Мауве продолжал терпеливо с ним заниматься. Каждый вечер Винсент сидел в теплой, удобной мастерской на Эйлебоомен и упорно трудился. Порой, когда его акварели получались скучными и грязноватыми, он приходил в отчаяние. Мауве только смеялся.
– Ну, разумеется, это еще не бог весть что, – говорил он. – Если бы твои работы сверкали уже сегодня, в них был бы лишь поверхностный лоск, а завтра ты наверняка стал бы работать скучнее и хуже. Сейчас ты корпишь над ними и у тебя выходит плохо, зато потом будешь писать быстро и с блеском.
– Это верно, кузен Мауве, но если человеку надо зарабатывать на хлеб, что тогда прикажете делать?

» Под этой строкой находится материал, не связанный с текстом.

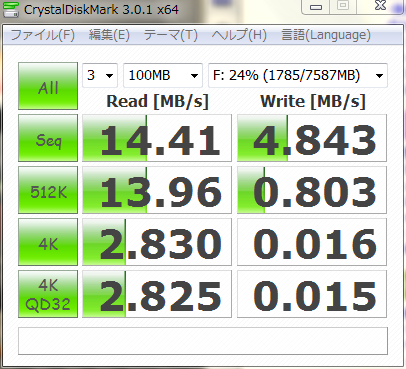
Task: Open the F: drive selection dropdown
Action: pos(298,75)
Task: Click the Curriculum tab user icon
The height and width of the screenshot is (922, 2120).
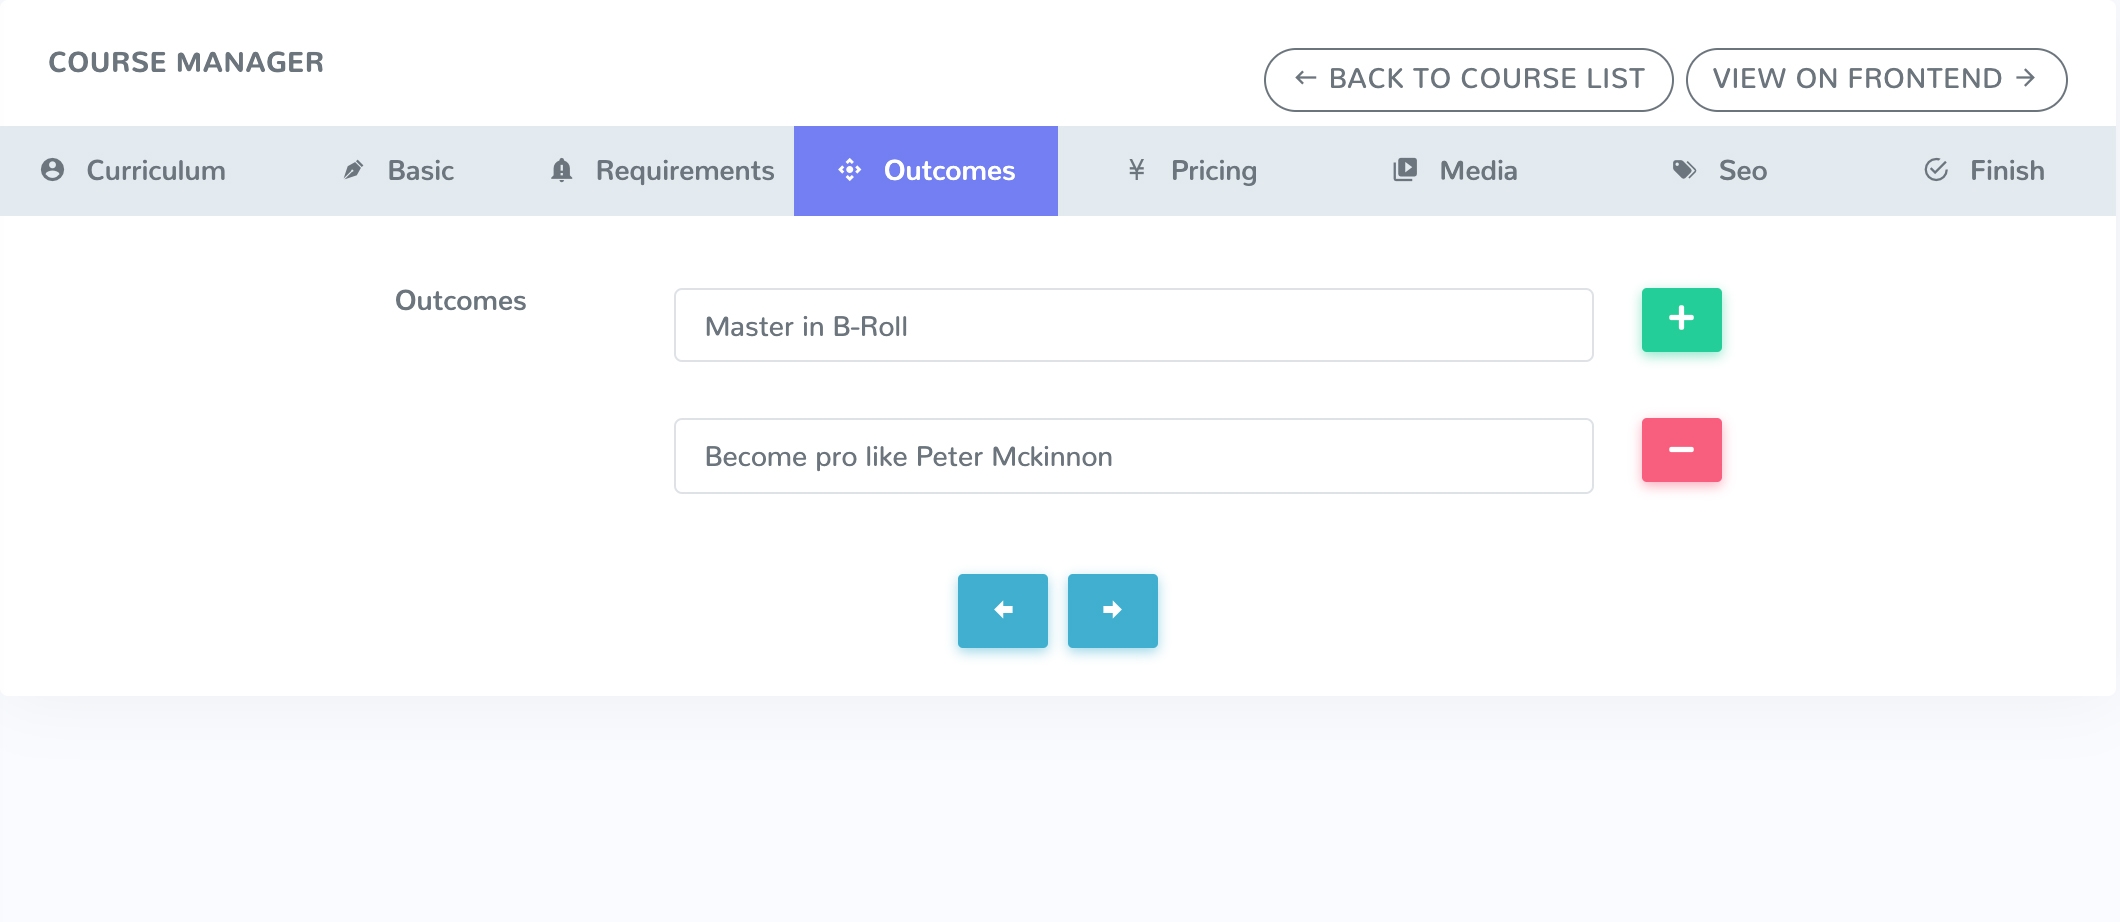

– Поверь мне, Винсент, если будешь спешить, ты лишь загубишь в себе художника. Выскочка всегда выскочкой и остается. В искусстве по сию пору действует старое правило: «Честность есть лучшая политика!» Лучше терпеть невзгоды и серьезно учиться, чем усвоить лишь тот шик, который льстит публике.
– Я хочу быть верным себе, кузен Мауве, и выразить суровую правду в суровой манере. Но когда приходится зарабатывать на жизнь... Я написал несколько этюдов, которые, по—моему, Терстех мог бы... конечно, я понимаю..
– Покажи—ка мне эти этюды, – сказал Мауве.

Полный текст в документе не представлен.